AKCAKALE, Turkey (AP) — Turkey sanctioned further military action against Syria on Thursday and bombarded targets across the border with artillery for a second day, raising the stakes in a conflict that increasingly is bleeding outside Syrian territory.
Although both sides moved to calm tensions, Turkey's parliament overwhelmingly approved a bill allowing the military to conduct cross-border operations into Syria — making clear that Ankara has military options that do not involve its Western or Arab allies.
It was the most dramatic escalation in tensions between the countries, which were close allies before the revolt against Syrian President Bashar Assad began in March 2011. Over the past 18 months, however, Turkey has become one of the strongest critics of the Syrian regime, accusing it of savagery and massacres against the opposition.
The rebels who are trying to bring down Assad have used Turkey as their base, enraging a regime that accuses foreign countries of fomenting the unrest inside Syria.
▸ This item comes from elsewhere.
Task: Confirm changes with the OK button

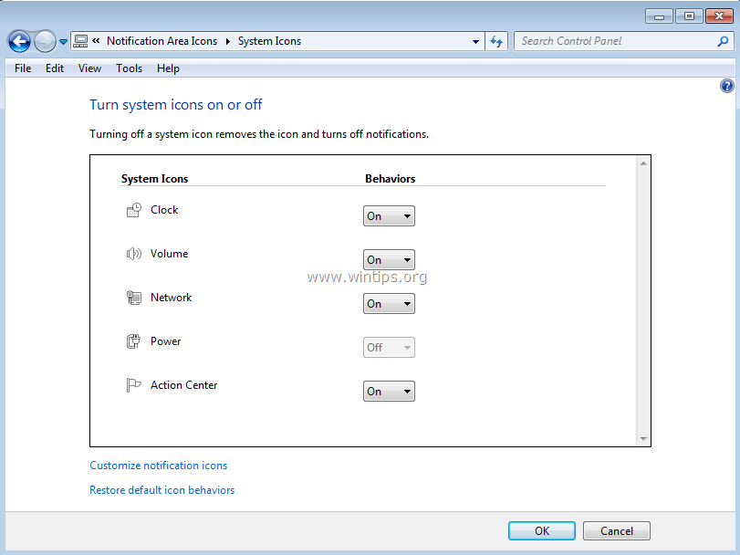Action: pos(541,530)
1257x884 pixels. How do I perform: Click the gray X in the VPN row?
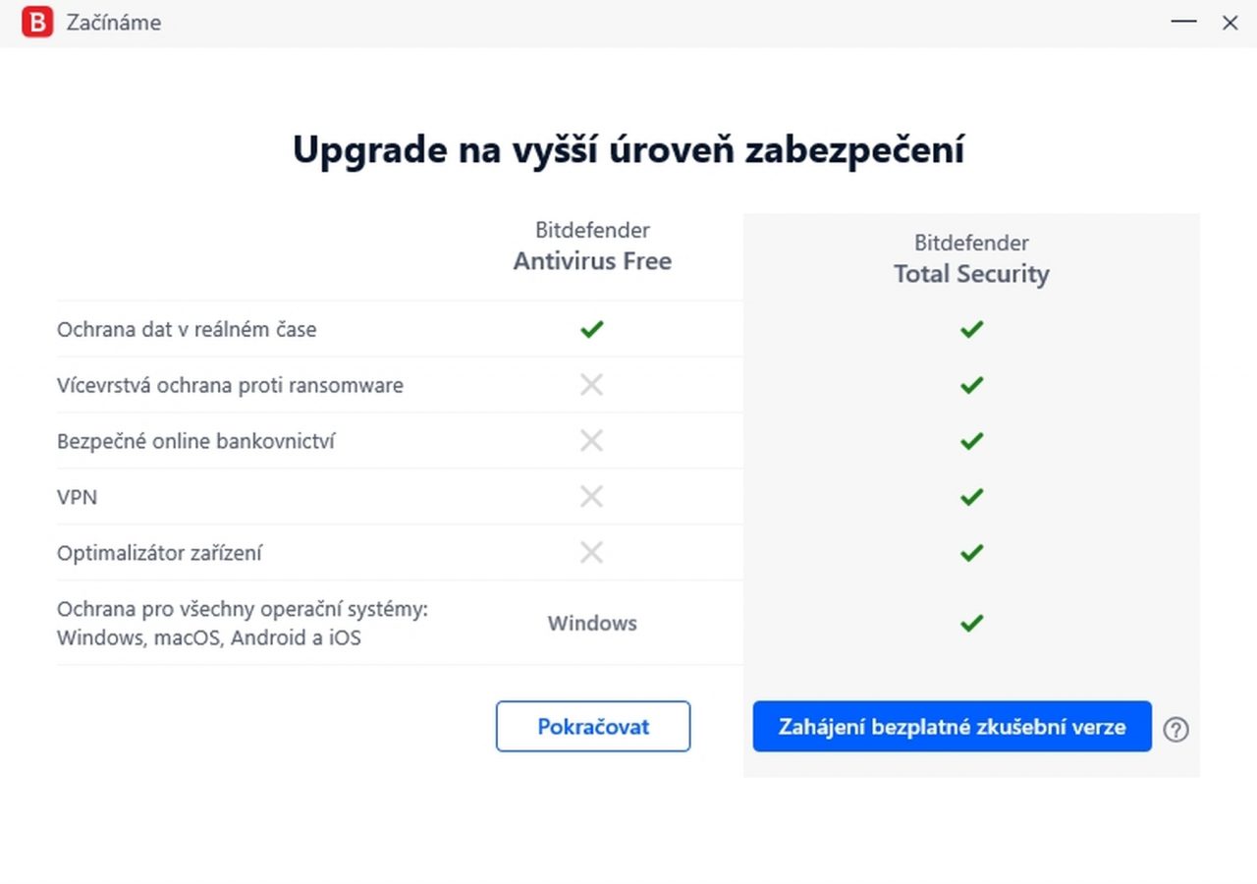pyautogui.click(x=591, y=497)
The spark for the latest hostility was a mortar shell fired from Syria that slammed into a house in the Turkish border village of Akcakale on Wednesday, killing two women and three children.
"(The shell) hit my neighbor next door. His wife, his children died," villager Bakir Kutlugil told The Associated Press. "Now I worry whether the next one will hit me or my neighbor."
Mehmet Yasin, another villager, said he feared Turkey will get drawn into more violence. "They are warring over there anyway. Why should we battle against anyone?" he asked.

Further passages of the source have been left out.